* _Questions to answer_:
**A.** Using the excerpt about Ismail Hossain Siraji, explain in one to three sentences why Siraji did not go to college.
**B.** According to the excerpt about Ismail Hossain Siraji, in what year did Siraji publish Anal-Prabaha, his first book of poetry?
**C.** From the excerpt about Ismail Hossain Siraji, write out everything from "As a young boy, Ismail" down to "greatly influenced by.".

* _Excerpted text_:
►

As a young boy, Ismail Hossain Siraji learnt Arabic and Persian in the local primary school, before going on to study at the Jnanadayini Minor English School. As his family was not well-off, Siraji could not afford to go to college. Nevertheless, Siraji studied Sanskrit grammar, literature and dictionaries at home. He also read the works of Indian Muslim writers like Shibli Nomani and Muhammad Iqbal, whom he was greatly influenced by.

==Career==
Siraji was a royal by day and writer by profession, who later immersed himself in the politics of Bengal and reawakening Bengali Muslim society, which had fallen behind as a result of colonial rule. Gaining a renowned reputation as an orator, Siraji advocated for Hindu–Muslim unity in addition to Muslim interests. At the age of nineteen, he published Anal-Prabaha (1899), his first book of poetry. During the Partition of Bengal in 1905, he called on Muslims to join the anti-Partition agitation. A second edition of his first book was published in 1908, and allegations of rebellion were charged against him. The book was banned by the government and he was subsequently imprisoned in March 1910 as the first South Asian poet to allegedly for independence against the British Raj.

In 1912, Siraji joined a delegation providing medical aid to the Ottoman forces during the Balkan Wars. Returning to Bengal the following year, he became one of the founders of the Anjuman-i-Ulama-i-Bangala (which would later become the Jamiat Ulema-e-Bangala branch of the Jamiat Ulema-e-Hind in 1921). In 1930, he was arrested for partaking in the Civil Disobedience Movement.

◄

Stored data entries
►

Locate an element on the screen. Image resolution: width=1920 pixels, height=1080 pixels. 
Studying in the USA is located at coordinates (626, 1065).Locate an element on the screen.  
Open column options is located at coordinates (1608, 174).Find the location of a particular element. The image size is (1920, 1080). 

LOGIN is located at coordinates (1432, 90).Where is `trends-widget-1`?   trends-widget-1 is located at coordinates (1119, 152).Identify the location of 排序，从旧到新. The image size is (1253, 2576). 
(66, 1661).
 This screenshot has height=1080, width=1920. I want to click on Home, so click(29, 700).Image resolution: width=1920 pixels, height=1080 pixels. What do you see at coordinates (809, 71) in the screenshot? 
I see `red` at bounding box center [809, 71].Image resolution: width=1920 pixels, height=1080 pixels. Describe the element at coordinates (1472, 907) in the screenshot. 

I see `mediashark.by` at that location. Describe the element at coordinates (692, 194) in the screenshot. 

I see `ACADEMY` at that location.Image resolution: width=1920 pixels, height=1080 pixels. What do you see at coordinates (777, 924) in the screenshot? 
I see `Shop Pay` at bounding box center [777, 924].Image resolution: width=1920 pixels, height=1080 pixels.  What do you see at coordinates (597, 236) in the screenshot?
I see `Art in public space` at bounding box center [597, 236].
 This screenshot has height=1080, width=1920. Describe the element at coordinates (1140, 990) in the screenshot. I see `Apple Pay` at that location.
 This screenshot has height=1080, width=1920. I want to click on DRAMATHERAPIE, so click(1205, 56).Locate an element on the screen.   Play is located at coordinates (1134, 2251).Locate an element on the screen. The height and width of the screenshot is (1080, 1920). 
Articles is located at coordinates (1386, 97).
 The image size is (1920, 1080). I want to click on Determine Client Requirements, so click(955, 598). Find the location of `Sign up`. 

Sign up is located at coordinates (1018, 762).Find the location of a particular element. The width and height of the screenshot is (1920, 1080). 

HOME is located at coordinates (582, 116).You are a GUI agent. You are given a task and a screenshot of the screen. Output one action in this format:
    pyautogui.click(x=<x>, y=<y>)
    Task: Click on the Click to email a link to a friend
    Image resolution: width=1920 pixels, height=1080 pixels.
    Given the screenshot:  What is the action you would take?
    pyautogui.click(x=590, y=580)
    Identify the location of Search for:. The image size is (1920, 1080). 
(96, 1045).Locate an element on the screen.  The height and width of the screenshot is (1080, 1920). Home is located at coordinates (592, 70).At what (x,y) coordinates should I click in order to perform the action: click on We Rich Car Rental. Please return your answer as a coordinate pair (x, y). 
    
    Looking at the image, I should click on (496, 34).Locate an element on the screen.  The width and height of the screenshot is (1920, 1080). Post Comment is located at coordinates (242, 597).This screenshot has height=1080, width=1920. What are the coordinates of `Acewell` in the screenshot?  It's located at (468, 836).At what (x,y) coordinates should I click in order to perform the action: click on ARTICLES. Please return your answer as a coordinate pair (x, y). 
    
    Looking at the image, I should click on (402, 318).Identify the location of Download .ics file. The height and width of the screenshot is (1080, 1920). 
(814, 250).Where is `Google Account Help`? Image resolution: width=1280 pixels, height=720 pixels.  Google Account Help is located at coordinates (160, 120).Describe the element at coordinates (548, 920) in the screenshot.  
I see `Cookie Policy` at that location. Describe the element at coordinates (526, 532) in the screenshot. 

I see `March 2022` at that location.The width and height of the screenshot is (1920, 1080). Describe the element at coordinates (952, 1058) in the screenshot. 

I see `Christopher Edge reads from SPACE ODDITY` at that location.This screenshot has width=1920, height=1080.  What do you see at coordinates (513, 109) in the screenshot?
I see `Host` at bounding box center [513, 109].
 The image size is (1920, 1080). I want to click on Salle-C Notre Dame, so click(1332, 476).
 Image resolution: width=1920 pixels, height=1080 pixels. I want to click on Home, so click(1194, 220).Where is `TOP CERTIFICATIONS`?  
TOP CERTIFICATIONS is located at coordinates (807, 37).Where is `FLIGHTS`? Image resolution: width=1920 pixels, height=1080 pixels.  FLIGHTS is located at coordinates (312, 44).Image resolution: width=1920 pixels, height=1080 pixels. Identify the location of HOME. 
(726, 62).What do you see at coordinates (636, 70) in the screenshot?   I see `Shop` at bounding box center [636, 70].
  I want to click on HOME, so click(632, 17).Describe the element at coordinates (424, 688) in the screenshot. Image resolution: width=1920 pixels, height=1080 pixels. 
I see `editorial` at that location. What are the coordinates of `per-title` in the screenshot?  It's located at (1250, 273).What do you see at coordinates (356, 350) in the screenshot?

◄

* _Solutions in order_:
**A.** Siraji could not afford to go to college because his family was not well-off. Instead, he studied Sanskrit grammar, literature and dictionaries at home.

**B.** 1899

**C.**
As a young boy, Ismail Hossain Siraji learnt Arabic and Persian in the local primary school, before going on to study at the Jnanadayini Minor English School. As his family was not well-off, Siraji could not afford to go to college. Nevertheless, Siraji studied Sanskrit grammar, literature and dictionaries at home. He also read the works of Indian Muslim writers like Shibli Nomani and Muhammad Iqbal, whom he was greatly influenced by.